The opening theme of the co-requisite lecture course is Boltzmann's Vision of the Physical World.  Boltzmann is synonymous with that area of physics known as thermodynamics & statistical mechanics. To open the second semester of this hands-on course we will investigate the fundamental thermodynamic variables of pressure, volume & temperature, PVT-surfaces and a number of different types of thermometer.  Some basic thermal effects of three of four states of matter, phase changes among those states, and various thermodynamic processes (isovolumic, adiabatic) will also be experienced.  The transfer of thermal energy (heat) is involved all around.  The fundamental understanding of all of these concepts depend upon the existence of atoms.  The mindless random interactions of a very large number of atoms subject to the laws of mechanics (studied this past semester) forms the very foundations of thermodynamics & statistical mechanics.  Mindless, random interactions and large sample sizes suggest statistics and, yes, when you take into account the quantum nature of atoms, you have quantum statistical mechanics.  We'll take it slowly here and merely make observations that show that atoms exist.  We'll do that by repeating a famous experiment first recorded by the Scottish botanist Robert Brown.

In 1827 Robert Brown used a microscope to observe pollen spores suspended in water.  The pollen spores moved around in a random dance that at first suggested to Brown that he was observing tiny living creatures engaged in some sort of mating ritual.  We'll do essentially the same thing using smoke particles suspended in air.  I'll guarantee you that the particles are not alive.  How does this experiment demonstrate the existence of atoms (or molecules) that are in constant, random motion

a. A brass sphere cannot be inserted through a brass ring when both are at room temperature but can when the ring is heated to a sufficiently high temperature (or the sphere is sufficiently cooled.
b. A bimetallic strip curls one way when warmed and the opposite way when heated. Can make a "bimetallic" strip by cementing a strip of Scotch tape to a strip of aluminum foil.  How come a quarter doesn't curl up when you throw it in liquid nitrogen.
c. "Physics is Fun" jumping disk we used to study mechanics (WEP & CONE) consists of two thin layers of different metals laminated together.

We take advantage of the 77 K temperature of liquid nitrogen
a. to decrease the temperature of an inflated balloon producing a subsequent decrease in pressure,
b. to show the impressive insulating properties of Styrofoam by holding a Styrofoam cup filled with liquid nitrogen, and
c. to freeze a flower.
The superior insulating ability of a gas is demonstrated by pouring liquid nitrogen on your arm. The instant evaporation of the liquid provides protection from the 77 K temperature of the liquid nitrogen.

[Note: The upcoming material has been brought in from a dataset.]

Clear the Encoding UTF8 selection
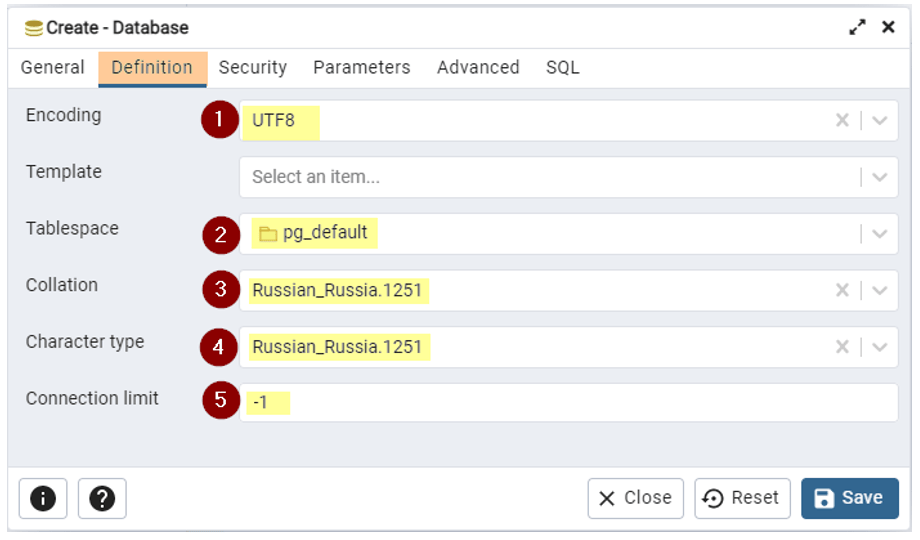 pos(842,120)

a. The calorie content of food is determined by burning the substance in a calorimeter and measuring the temperature rise of the calorimeter. Some foods are hard to burn because of the water content. A peanut burns easily and has an energy content of 1 kcal. Burning a peanut should raise the temperature of 1 kg of water 1 Co.
b. Outside the United States, there is a trend to express the energy content of foods in kilojoules rather than calories. We have a "Low Joule" Coca Cola can from Australia showing the energy content in kilojoules.  What's the conversion between calories & Joules?  ANS:  the mechanical equivalent of heat.

Normally water is made to boil by increasing the temperature which increases the internal pressure above the pressure above the liquid. Water can also be made to boil by decreasing the pressure above the liquid. In this demonstration water in a flask is brought to a boil by heating. The heat source is removed, boiling stops and the opening to the flask is sealed with a rubber stopper. Holding the neck of the flask in a stream of water reduces the pressure above the liquid and boiling can be observed.

CAUTION: Handle the flask with asbestos gloves.

Check out the cryophorus while you're at it.  You won't need the gloves unless you handle that end that you immerse in liquid nitrogen.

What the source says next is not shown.